Return to the top of the newsletter

FFIEC IT SECURITY - We continue the series  from the FDIC "Security Risks Associated with the Internet." 
 
 Data Integrity 
 
 Potentially, the open architecture of the Internet can allow those with specific knowledge and tools to alter or modify data during a transmission. Data integrity could also be compromised within the data storage system itself, both intentionally and unintentionally, if proper access controls are not maintained. Steps must be taken to ensure that all data is maintained in its original or intended form.  
 
 Authentication 
 
 Essential in electronic commerce is the need to verify that a particular communication, transaction, or access request is legitimate. To illustrate, computer systems on the Internet are identified by an Internet protocol (IP) address, much like a telephone is identified by a phone number. Through a variety of techniques, generally known as "IP spoofing" (i.e., impersonating), one computer can actually claim to be another. Likewise, user identity can be misrepresented as well. In fact, it is relatively simple to send email which appears to have come from someone else, or even send it anonymously. Therefore, authentication controls are necessary to establish the identities of all parties to a communication.

Return to the top of the newsletter

NATIONAL INSTITUTE OF STANDARDS AND TECHNOLOGY - We continue the series on the National Institute of Standards and Technology (NIST) Handbook.

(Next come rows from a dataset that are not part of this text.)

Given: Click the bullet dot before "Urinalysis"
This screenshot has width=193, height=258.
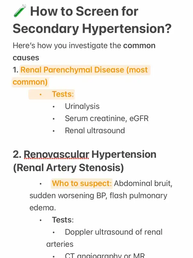Looking at the screenshot, I should tap(54, 106).
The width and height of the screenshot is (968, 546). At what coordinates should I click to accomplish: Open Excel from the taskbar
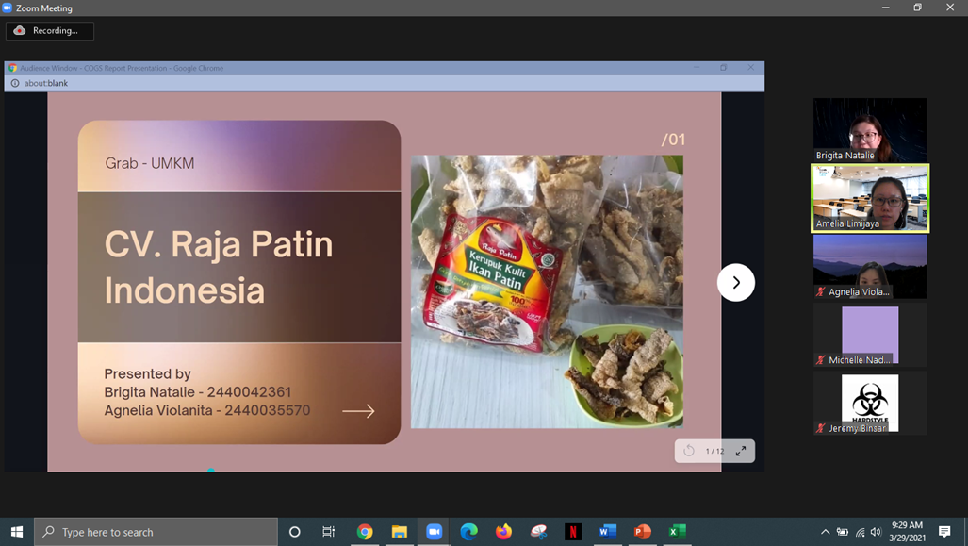[677, 532]
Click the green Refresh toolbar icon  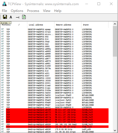pos(24,17)
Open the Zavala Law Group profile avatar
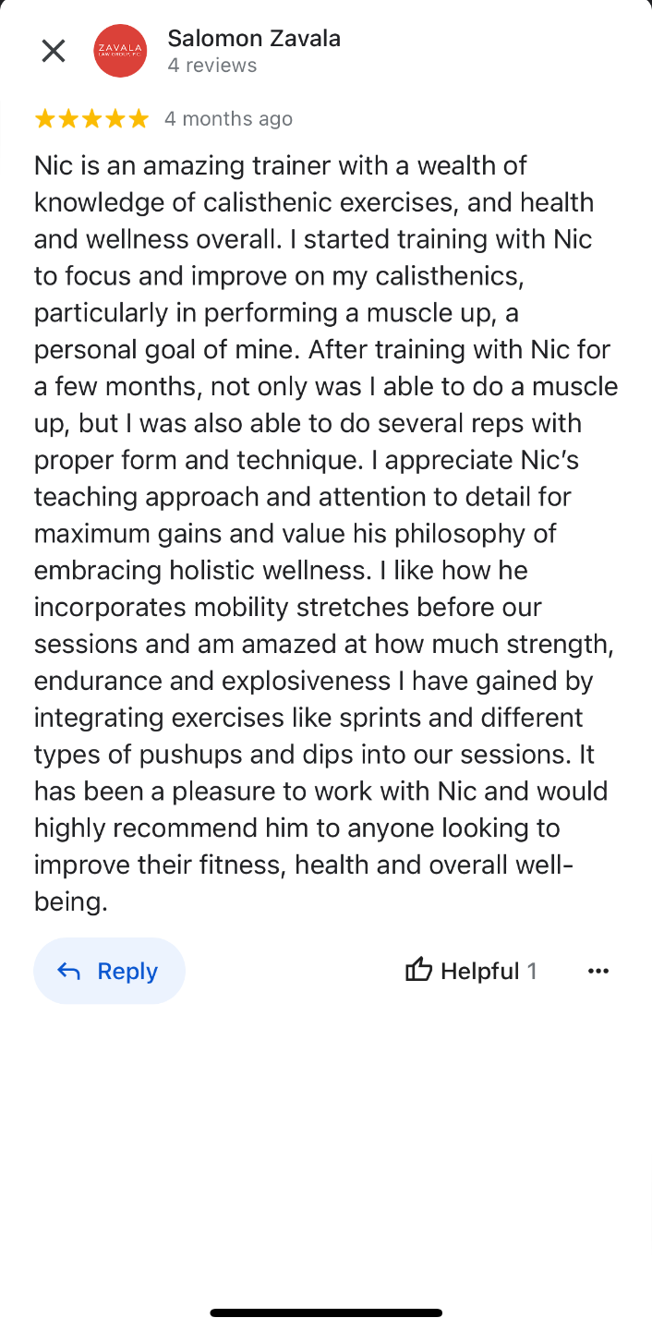Viewport: 652px width, 1330px height. 120,51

Chapter 20 - ASSESSING AND MITIGATING THE RISKS TO A HYPOTHETICAL COMPUTER SYSTEM (HGA)

20.4.3 Protection Against Interruption of Operations  (2 of 2)

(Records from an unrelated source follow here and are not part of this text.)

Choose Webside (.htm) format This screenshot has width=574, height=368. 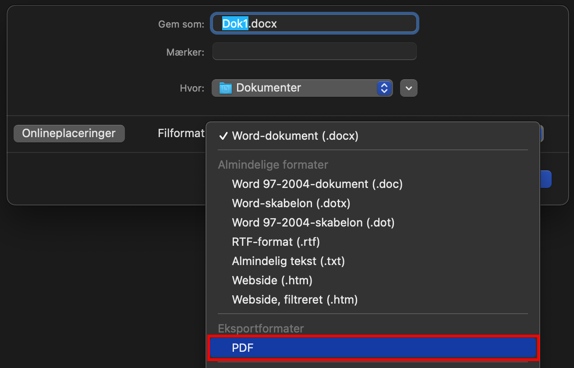click(x=272, y=280)
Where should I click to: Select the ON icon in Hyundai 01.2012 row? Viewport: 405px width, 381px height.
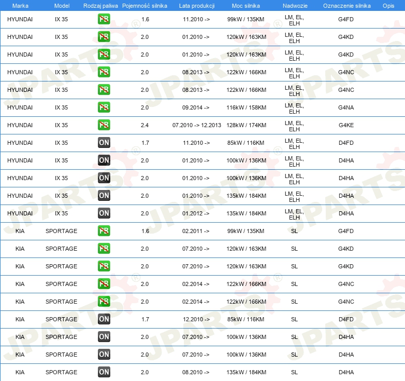104,213
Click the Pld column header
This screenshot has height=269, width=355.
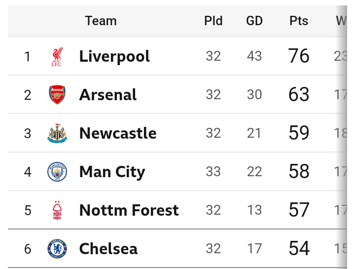[213, 21]
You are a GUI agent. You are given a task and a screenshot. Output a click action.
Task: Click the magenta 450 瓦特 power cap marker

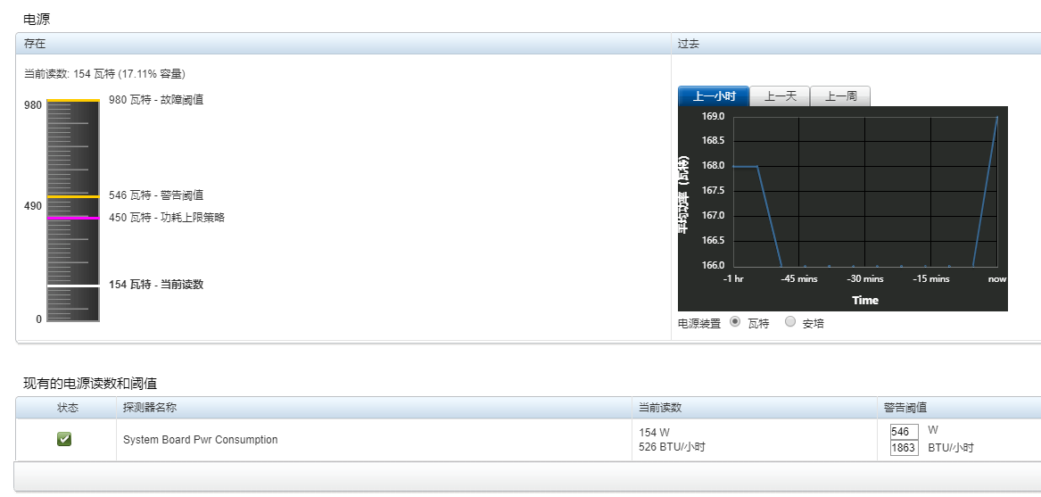pos(73,218)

Division Contingency Planning

HGA's divisions also must develop and maintain their own contingency plans. The plans must identify critical business functions, the system resources and applications on which they depend, and the maximum acceptable periods of interruption that these functions can tolerate without significant reduction in HGA's ability to fulfill its mission. The head of each division is responsible for ensuring that the division's contingency plan and associated support activities are adequate.

For each major application used by multiple divisions, a chief of a single division must be designated as the application owner. The designated official (supported by his or her staff) is responsible for addressing that application in the contingency plan and for coordinating with other divisions that use the application.

If a division relies exclusively on computer resources maintained by COG (Computer Operations Group) (e.g., the LAN), it need not duplicate COG's contingency plan, but is responsible for reviewing the adequacy of that plan. If COG's plan does not adequately address the division's needs, the division must communicate its concerns to the COG Director. In either situation, the division must make known the criticality of its applications to the COG. If the division relies on computer resources or services that are not provided by COG, the division is responsible for (1) developing its own contingency plan or (2) ensuring that the contingency plans of other organizations (e.g., the WAN service provider) provide adequate protection against service disruptions.